Applied economists and policy evaluators using difference-in-differences, synthetic controls, or any panel-based causal inference methods should care, especially when working with observational data where parallel trends or other assumptions are uncertain. Econometricians developing new panel methods need to account for how randomness assumptions affect both estimation and inference. Anyone using modern DiD estimators (Callaway-Sant’Anna, SDID, augmented synthetic controls) should pay attention, since the paper shows even doubly robust methods inherit these issues.
Do we have code?
Yes. The replication package is available at https://doi.org/10.5281/zenodo.8423395 and was verified by Econometrica. The authors implemented their analysis in Python (using scikit-learn for regularized regression) and mention that simplex regression was implemented using publicly available code. However, the confidence intervals constructed in Section 4 are primarily conceptual devices for illustration rather than recommended for general use, as they rely on stylized homoskedastic assumptions and asymptotic approximations that may not hold in real applications.
In summary, this paper fundamentally reframes how we should think about panel data methods: horizontal and vertical regressions are not just different—they can be algebraically identical for point estimation (symmetric class) yet still lead to completely different inference depending on randomness assumptions. The authors don’t provide a definitive solution for which framework to use, but they make clear that this choice matters enormously and is currently under-examined in applied work.
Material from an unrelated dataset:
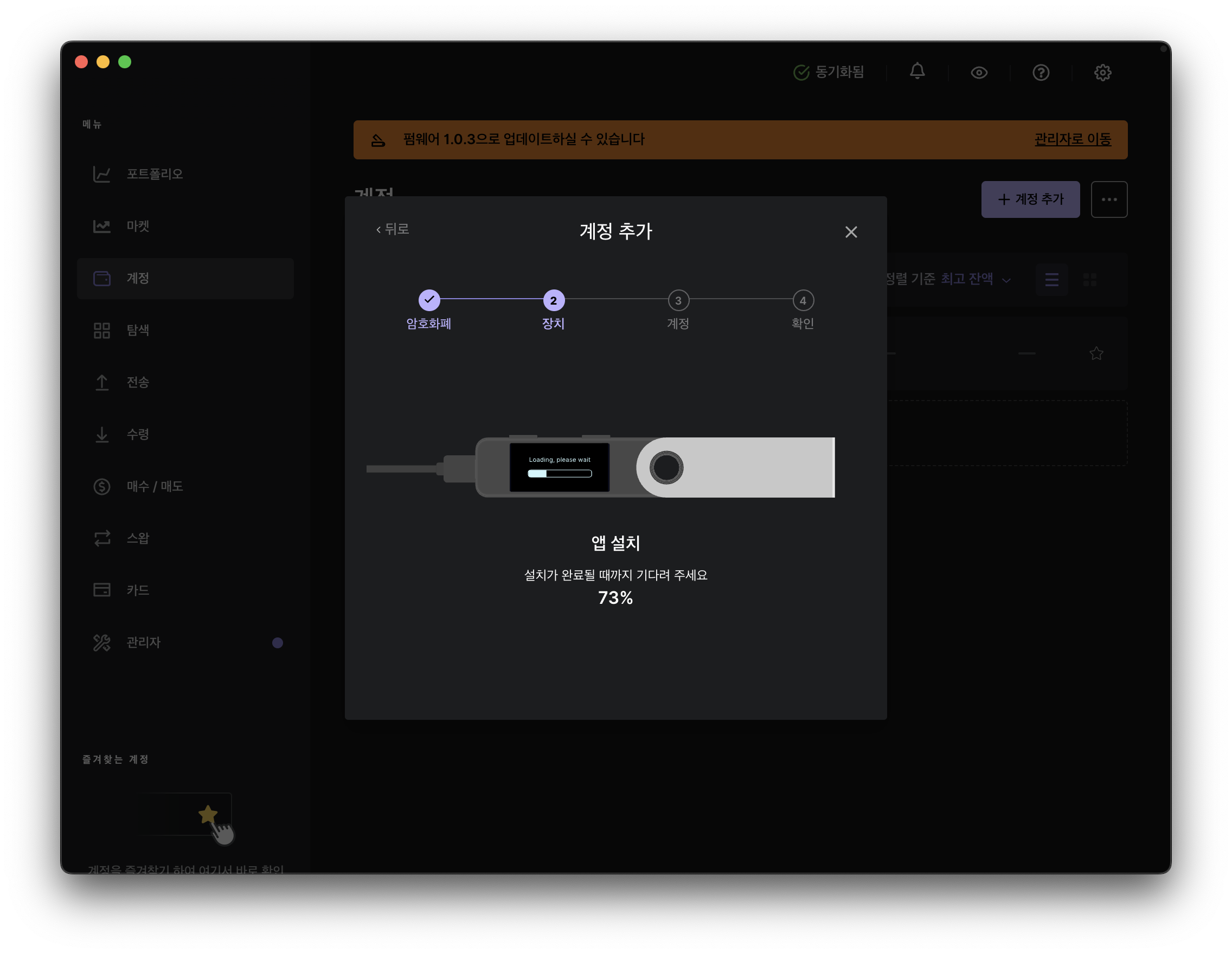Click the 탐색 grid icon
The height and width of the screenshot is (954, 1232).
[101, 331]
The contribution is both technical (proving equivalence results, deriving variance formulas) and conceptual (emphasizing that uncertainty quantification depends critically on where we believe randomness originates). Future work needs principled frameworks for testing or checking these randomness assumptions, since the paper shows that getting them wrong leads to systematically incorrect inference.
Reference
Shen, Dennis, Peng Ding, Jasjeet Sekhon, and Bin Yu (2023), “Same Root Different Leaves: Time Series and Cross-Sectional Methods in Panel Data,” Econometrica, 91 (6), 2125–54.